- _Условие задания_
Выберите из пунктов ниже все строки, в которых встречается слово «Multimedia», и перепишите их.

== == ==

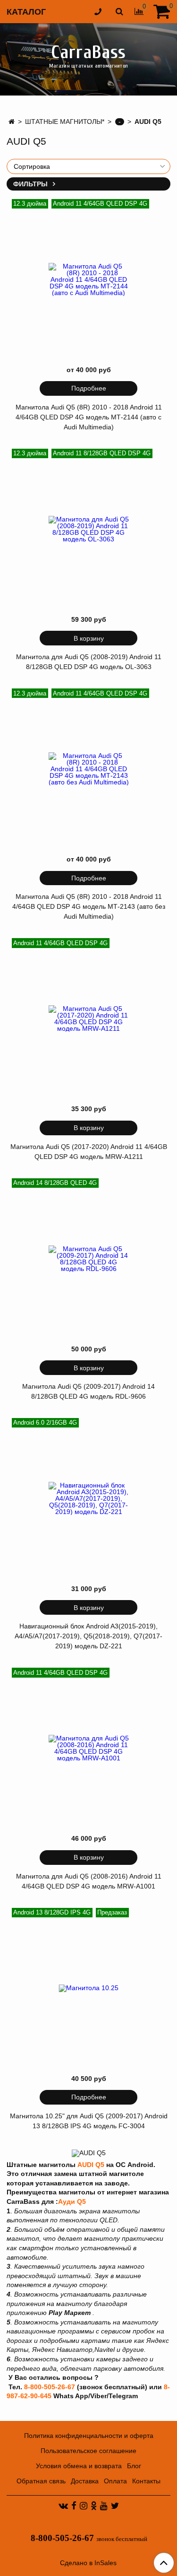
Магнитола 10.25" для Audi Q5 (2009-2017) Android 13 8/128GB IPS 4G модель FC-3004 (89, 2121)
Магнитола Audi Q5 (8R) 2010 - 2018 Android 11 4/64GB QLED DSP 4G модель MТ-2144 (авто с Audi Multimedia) (89, 417)
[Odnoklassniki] (94, 2505)
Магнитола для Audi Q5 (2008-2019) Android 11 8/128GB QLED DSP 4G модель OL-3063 (88, 661)
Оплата (115, 2481)
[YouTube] (104, 2505)
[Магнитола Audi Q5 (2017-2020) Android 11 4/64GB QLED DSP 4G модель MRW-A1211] (88, 1018)
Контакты (146, 2481)
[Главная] (11, 121)
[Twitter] (115, 2505)
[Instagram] (83, 2505)
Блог (134, 2466)
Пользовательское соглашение (88, 2450)
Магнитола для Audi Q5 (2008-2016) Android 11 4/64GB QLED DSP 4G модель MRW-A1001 (88, 1881)
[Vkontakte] (63, 2505)
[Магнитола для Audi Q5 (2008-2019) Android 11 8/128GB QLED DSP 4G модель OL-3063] (88, 529)
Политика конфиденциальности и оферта (88, 2435)
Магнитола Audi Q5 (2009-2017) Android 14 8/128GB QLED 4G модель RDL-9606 (88, 1391)
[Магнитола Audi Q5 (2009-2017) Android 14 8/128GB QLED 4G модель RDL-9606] (88, 1258)
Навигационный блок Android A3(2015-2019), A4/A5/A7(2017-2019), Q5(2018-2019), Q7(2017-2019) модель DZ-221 (88, 1636)
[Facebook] (73, 2505)
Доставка (85, 2481)
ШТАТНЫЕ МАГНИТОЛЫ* (64, 121)
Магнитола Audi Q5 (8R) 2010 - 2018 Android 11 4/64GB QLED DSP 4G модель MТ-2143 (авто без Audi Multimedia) (88, 906)
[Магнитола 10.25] (88, 1988)
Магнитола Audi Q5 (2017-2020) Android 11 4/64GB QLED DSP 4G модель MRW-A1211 (88, 1151)
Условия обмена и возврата (79, 2466)
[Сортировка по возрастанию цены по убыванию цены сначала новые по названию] (88, 166)
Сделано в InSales (88, 2562)
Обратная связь (41, 2481)
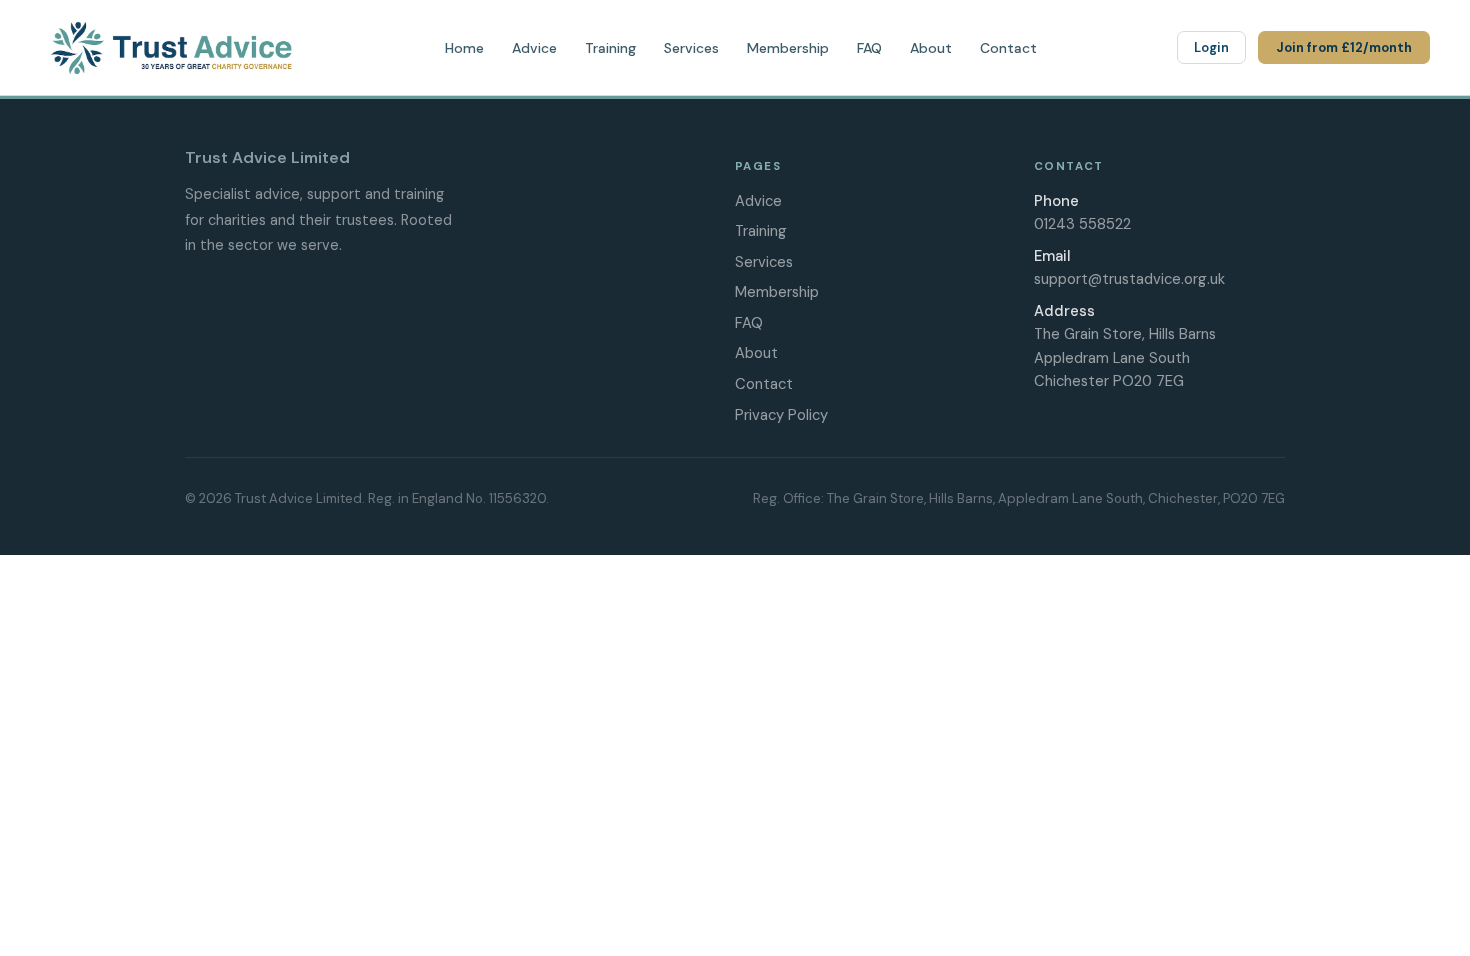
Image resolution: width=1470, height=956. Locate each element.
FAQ (869, 48)
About (931, 48)
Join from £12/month (1344, 47)
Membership (788, 48)
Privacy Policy (781, 415)
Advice (534, 48)
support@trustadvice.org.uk (1129, 279)
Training (610, 48)
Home (464, 48)
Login (1211, 47)
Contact (1008, 48)
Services (691, 48)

== == ==

- _Правильный ответ_
Магнитола Audi Q5 (8R) 2010 - 2018 Android 11 4/64GB QLED DSP 4G модель MТ-2144 (авто с Audi Multimedia) (89, 417)
Магнитола Audi Q5 (8R) 2010 - 2018 Android 11 4/64GB QLED DSP 4G модель MТ-2143 (авто без Audi Multimedia) (88, 906)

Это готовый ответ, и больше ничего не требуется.